Provided records: Begin

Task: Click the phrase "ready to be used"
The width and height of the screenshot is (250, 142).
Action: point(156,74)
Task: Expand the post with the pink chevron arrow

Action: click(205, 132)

Provided records: End
Provided records: Begin

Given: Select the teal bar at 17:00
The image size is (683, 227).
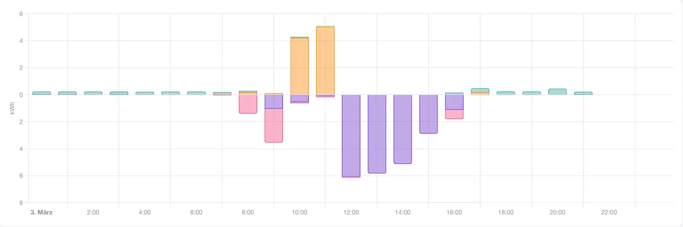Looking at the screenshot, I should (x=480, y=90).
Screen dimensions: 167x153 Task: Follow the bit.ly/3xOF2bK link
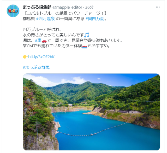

Provided records: End
Provided records: Begin

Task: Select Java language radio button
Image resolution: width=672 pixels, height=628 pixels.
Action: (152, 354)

Provided records: End

**Problem:** Each line above with the string "Select" should be reported in full.

**Response to this exercise:**
Given: Select the teal bar at 17:00
Task: Select Java language radio button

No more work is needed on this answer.